Consideremos una situación contrafáctica en que al individuo le ocurre lo mismo, y tiene los mismos estados mentales que en el supuesto anterior, salvo por el hecho de que en su comunidad el término “artritis” se usa para hacer referencia a la tartritis, lo que incluye los dolores reumatoides, abarcando también el dolor en el muslo. En esta situación contrafáctica, el individuo, al decir “tengo artritis en el muslo”, expresa una creencia verdadera acerca de la tartritis. Como las dos situaciones que he descrito difieren por los usos lingüísticos de cada comunidad, puede afirmarse entonces, señala Burge, que los contenidos mentales dependen en parte de la práctica lingüística compartida, que incide en aquello que expresan los sujetos con sus palabras. Así, Burge ha defendido una forma de externismo social sobre los estados intencionales, arguyendo que la sociedad desempeña un importante rol con respecto a los contenidos de nuestras intenciones, creencias, deseos, etcétera, lo que a su vez tiene incidencia en aquello que expresamos con nuestros términos. Si esto es así, parecería más acertado considerar que Alberto tiene una creencia falsa, en lugar de entender que expresa una creencia verdadera en atención a un concepto diferente. Entonces, si esto es plausible en el caso en que el departamento tiene un criterio a efectos de entender que algo es un libro, ¿por qué pasar a considerar que, cuando el departamento carece de criterio preestablecido, la situación es diferente y los sujetos expresan proposiciones verdaderas en atención al modo en el que cada uno de ellos entiende el concepto? Es decir, los autores no fundamentan por qué el significado debería individualizarse de un modo diferente en un caso y en otro.16

La explicación que ofrecen Plunkett y Sundell no solo contrasta con algunas de nuestras intuiciones, sino que además es mucho más compleja que otras posibilidades alternativas en un marco positivista, lo que en principio la haría menos preferible en términos teóricos. Hemos visto que sostienen que los sujetos profieren proposiciones verdaderas de primer orden sobre los hechos, al mismo tiempo que profieren propuestas de segundo orden sobre cómo entender los términos. Pensemos en una disputa entre juristas acerca de si la pena de muerte es un trato cruel. Podríamos entender que la disputa entre esos sujetos es sustantiva, acerca de lo que requiere la crueldad, pero entender al mismo tiempo que la disputa es canónica al sofisticar los tipos de conceptos a los que se refiere Dworkin.17 O podríamos considerar que la disputa es canónica, porque los sujetos discrepan sobre cómo debe entenderse el término “crueldad”, sin que el derecho predetermine la cuestión. ¿Por qué asumir, en cambio, que los individuos expresan proposiciones verdaderas en atención a su propio criterio, sosteniendo al mismo tiempo que ese es el modo en que debe entenderse el término? Además, que este sea el mejor modo de reconstruir lo que ocurre en el caso de los desacuerdos entre los juristas parecería depender en buena medida de una cuestión accidental, como es que los sujetos exterioricen el desacuerdo del modo en que Plunkett y Sundell señalan. En este sentido, los autores parecen conferir un peso excesivo al modo en que en ocasiones se pone de manifiesto el desacuerdo.

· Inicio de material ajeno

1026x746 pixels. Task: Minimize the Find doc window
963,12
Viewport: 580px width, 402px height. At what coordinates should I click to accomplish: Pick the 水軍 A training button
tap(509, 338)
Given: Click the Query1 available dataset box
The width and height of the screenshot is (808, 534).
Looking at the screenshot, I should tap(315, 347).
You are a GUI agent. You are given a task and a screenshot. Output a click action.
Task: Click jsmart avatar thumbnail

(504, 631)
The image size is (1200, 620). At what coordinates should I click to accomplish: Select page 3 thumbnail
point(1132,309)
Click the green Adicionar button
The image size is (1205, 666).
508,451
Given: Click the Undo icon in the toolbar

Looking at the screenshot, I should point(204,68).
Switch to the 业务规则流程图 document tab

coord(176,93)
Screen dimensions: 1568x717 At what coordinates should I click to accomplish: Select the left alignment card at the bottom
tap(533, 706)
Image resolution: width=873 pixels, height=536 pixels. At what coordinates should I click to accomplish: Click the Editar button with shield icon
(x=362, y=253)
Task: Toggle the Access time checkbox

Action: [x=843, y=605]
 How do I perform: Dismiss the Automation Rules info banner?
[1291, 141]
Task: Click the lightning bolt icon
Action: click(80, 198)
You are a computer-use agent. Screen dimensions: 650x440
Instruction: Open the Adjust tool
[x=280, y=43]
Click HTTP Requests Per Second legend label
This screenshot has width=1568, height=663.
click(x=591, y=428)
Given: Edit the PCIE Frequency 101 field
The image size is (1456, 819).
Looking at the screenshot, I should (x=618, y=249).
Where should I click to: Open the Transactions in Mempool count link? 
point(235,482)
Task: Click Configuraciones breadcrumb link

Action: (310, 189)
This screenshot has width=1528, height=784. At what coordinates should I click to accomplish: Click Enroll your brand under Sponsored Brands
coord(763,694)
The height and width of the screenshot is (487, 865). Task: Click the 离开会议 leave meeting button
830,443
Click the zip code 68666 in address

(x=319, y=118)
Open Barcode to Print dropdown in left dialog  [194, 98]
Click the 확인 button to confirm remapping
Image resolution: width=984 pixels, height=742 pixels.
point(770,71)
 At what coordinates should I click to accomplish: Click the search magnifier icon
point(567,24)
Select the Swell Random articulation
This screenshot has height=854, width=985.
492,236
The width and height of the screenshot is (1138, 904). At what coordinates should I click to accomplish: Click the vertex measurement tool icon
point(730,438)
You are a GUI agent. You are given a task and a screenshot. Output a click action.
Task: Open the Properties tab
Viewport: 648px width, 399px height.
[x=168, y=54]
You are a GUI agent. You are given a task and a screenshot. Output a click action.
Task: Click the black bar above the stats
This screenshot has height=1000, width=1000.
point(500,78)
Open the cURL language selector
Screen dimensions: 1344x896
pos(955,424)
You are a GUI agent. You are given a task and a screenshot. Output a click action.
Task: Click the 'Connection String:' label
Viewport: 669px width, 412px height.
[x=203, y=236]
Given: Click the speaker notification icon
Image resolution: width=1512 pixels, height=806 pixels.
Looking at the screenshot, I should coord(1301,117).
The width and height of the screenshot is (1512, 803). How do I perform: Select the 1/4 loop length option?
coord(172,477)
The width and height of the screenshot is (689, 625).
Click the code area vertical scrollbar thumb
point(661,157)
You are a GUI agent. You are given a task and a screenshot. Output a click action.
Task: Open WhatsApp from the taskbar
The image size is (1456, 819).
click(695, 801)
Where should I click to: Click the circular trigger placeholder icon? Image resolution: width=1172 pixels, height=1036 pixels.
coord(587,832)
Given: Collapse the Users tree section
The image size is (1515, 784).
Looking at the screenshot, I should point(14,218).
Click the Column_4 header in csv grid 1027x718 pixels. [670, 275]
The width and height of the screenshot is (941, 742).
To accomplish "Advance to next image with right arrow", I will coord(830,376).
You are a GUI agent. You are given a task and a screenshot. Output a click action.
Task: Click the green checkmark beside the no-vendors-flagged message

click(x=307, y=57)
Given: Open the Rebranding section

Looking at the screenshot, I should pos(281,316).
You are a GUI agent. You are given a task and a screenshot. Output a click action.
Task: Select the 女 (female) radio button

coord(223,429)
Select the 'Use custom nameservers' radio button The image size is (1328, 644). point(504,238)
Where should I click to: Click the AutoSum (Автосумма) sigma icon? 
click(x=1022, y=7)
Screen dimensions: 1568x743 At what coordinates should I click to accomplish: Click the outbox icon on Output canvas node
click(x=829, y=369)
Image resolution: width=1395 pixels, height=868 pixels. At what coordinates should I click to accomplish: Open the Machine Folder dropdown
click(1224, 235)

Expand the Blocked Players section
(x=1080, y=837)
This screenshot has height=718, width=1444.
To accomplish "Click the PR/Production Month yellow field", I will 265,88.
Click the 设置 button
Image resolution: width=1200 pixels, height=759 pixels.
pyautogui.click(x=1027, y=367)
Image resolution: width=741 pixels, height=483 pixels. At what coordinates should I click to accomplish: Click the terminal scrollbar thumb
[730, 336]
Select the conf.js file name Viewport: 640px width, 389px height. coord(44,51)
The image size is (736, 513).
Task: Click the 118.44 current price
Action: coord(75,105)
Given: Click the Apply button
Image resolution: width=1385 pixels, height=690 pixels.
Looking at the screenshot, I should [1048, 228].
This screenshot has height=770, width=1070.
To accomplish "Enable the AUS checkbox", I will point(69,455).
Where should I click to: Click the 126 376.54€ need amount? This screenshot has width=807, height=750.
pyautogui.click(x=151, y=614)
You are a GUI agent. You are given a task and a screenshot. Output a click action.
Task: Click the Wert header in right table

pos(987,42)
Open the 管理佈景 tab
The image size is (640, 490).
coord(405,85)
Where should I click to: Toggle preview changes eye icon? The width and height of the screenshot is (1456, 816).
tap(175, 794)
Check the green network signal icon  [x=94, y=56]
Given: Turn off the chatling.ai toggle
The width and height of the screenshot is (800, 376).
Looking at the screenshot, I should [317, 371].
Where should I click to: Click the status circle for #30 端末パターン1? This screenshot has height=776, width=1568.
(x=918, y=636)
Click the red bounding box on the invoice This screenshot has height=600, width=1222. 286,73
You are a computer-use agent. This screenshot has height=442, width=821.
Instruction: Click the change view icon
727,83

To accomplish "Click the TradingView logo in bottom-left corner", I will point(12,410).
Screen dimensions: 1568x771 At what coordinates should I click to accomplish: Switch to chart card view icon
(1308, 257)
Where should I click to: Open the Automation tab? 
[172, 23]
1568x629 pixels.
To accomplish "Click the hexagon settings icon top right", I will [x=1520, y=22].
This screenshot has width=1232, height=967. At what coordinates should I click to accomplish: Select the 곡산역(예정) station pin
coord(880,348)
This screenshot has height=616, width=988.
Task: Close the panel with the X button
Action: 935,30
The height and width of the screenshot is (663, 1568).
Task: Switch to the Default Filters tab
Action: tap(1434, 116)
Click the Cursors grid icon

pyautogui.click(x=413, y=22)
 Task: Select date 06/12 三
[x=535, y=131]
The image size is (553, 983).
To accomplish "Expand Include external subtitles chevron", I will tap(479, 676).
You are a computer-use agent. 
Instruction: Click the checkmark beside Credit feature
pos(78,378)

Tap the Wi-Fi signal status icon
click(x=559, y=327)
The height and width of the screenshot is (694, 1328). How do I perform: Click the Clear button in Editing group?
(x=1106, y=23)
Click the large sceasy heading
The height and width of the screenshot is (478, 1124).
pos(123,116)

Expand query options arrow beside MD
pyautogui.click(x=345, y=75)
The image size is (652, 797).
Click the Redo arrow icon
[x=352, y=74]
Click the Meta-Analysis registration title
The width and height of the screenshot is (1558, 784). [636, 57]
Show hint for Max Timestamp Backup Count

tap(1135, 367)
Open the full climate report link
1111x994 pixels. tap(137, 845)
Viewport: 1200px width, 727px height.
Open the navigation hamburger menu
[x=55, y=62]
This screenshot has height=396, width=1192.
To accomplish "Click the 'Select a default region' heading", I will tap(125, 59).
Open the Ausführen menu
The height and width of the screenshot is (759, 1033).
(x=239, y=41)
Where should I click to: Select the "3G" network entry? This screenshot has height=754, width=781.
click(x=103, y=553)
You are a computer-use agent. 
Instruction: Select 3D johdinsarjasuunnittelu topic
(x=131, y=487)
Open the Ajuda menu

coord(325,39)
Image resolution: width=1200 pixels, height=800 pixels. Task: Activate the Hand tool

Por otro lado, resulta muy cuestionable el uso que los autores realizan de la palabra “negociación”, para hacer referencia a lo que ocurre en ciertas disputas que tienen lugar en el ámbito jurídico. Si bien podría sostenerse –aunque de un modo no exento de problemas– que los legisladores negocian acerca del contenido del derecho, ello es mucho más controvertido en el caso de los juristas con carácter general, y particularmente de los jueces. En esta medida, y puesto que la negociación suele contrastarse con ideas como la argumentación y la deliberación, el uso de esta terminología parece completamente desacertada, y difícilmente sería reconocida por los propios participantes de la práctica jurídica.18 En todo caso, es esta una mera decisión terminológica que, aunque potencialmente confundente, no afecta al núcleo de los argumentos de Plunkett y Sundell.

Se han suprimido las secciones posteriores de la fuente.